これらのフレーズを聞いたことはある方は多いだろう。この二つは、後に野球界の人間だけではなく、ただの野球ファンにも革命をもたらしたのではないだろうか。

「野村ID野球」は野村氏がヤクルトの監督を務めていた頃に広まったもので、端的に言うと経験や勘だけに頼るのではなく、データや傾向に基づいた配球や打撃を行う野球のことである。「野村スコープ」は、評論家時代にストライクゾーンを9分割し、捕手目線でバッテリーの配球の解説をしたことの総称をここでは指したい。

これらがなければ、野球は実際にプレーするか、球場でライブの雰囲気を味わう以外での楽しみがファンにもたらされることは無かったはずだ。多くの方にとって、プロ野球と一番接する機会が多いのは、実際にプレーすることでもなく、球場観戦することでもなく、お茶の間にいる時と推測される。まして、野村スコープが誕生した1980年代のお茶の間におけるプロ野球の地位を考えると想像に難くはない。

野村氏のもたらした革命は、お茶の間での野球観戦に新たな楽しみをもたらしただけではなく、多くの「お茶の間野球評論家」の地位向上に繋げたと言ってもよい。野球は決して上手ではなくても、野球を観るのが好きな野球好きや、クラスに1人はいた「異様に詳しいヤツ」はこのおかげで大きな顔をして生きることができていたと思う。

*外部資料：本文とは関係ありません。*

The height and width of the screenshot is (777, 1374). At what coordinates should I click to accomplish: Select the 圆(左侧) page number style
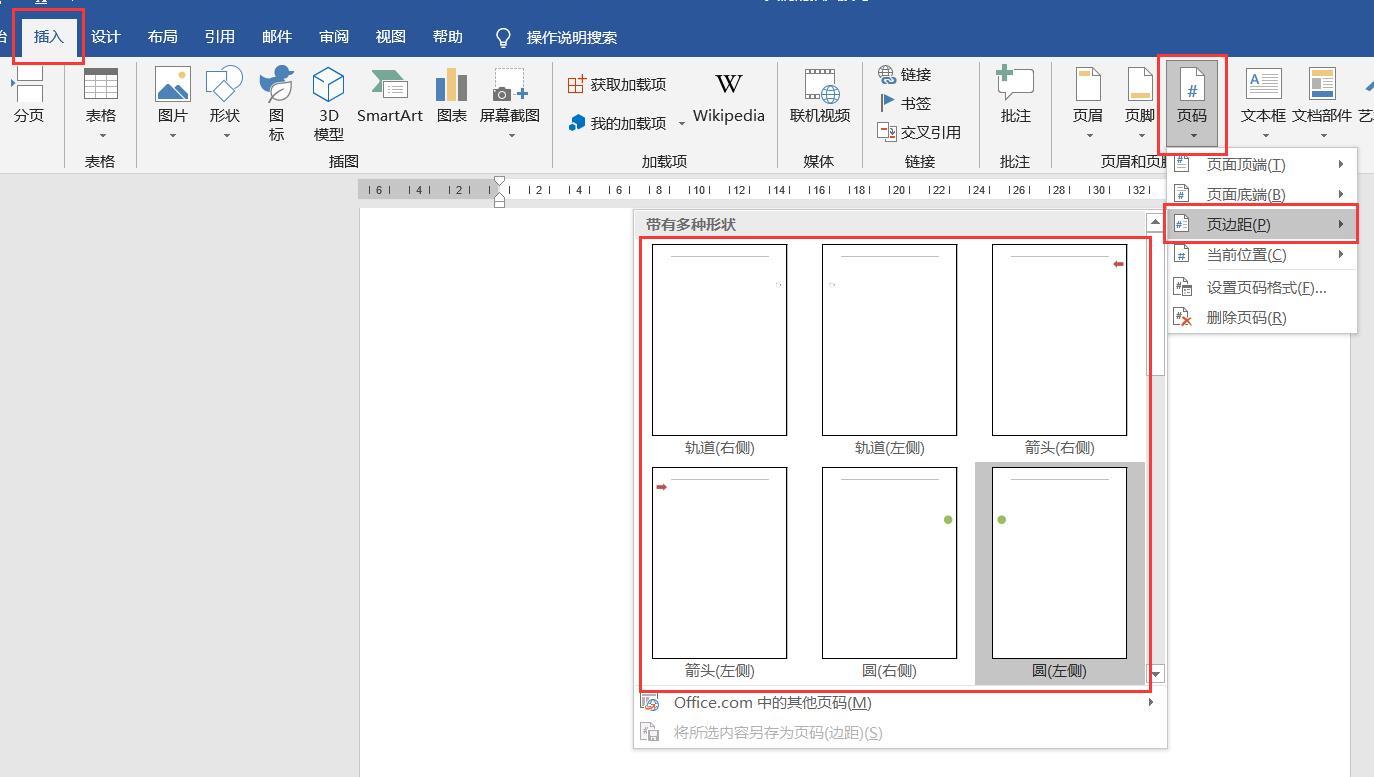tap(1059, 563)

単に球を投げて、棒で打ち返すスポーツにチェスや将棋のような面白さがあることを知って、能力面で頭打ちにあった野球を嫌いにならなかった方は一定数いたのではないだろうか。野球が運動能力の優れた一部の人間のものにならなかった功績は大きい。

また、野村ID野球によって市井に広まった野球の常識やセオリー、格言は今の時代にも生き続けており、試合中のあらゆる局面で何が起こるかを事前に想定することが当たり前のようにできるようになった。そして今後は、隆盛を極める「ビッグデータベースボール」の中での新たな発見と、野村氏の理論を擦り合わせて納得したり、驚いたりすることが増えることだろう。

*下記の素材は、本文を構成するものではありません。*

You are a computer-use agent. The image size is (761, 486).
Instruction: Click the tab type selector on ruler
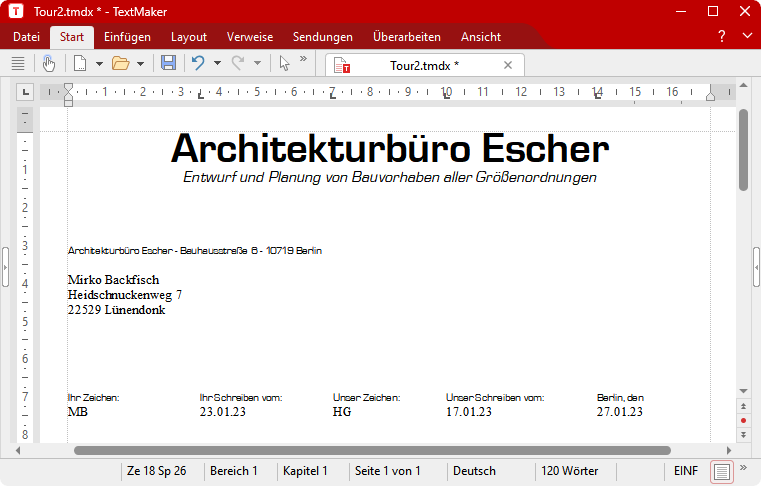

だからこそ、「ノムさん」に聞きたい。ビッグデータを用いた野球は、野球の発展をもたらすのか、それとも衰退に繋がってしまうのか。あらゆる事象が客観視されて、埋もれていた才能が表に出ることができるようになりやすくはなる。しかしながら、既に存在する最適解に従って行動した野球は、「考える」ことを放棄してしまうのではないか。

戦後から平成のプロ野球を全うした、ノムさんが新しい時代の野球をボヤく機会がこの世に無いのが残念でならない。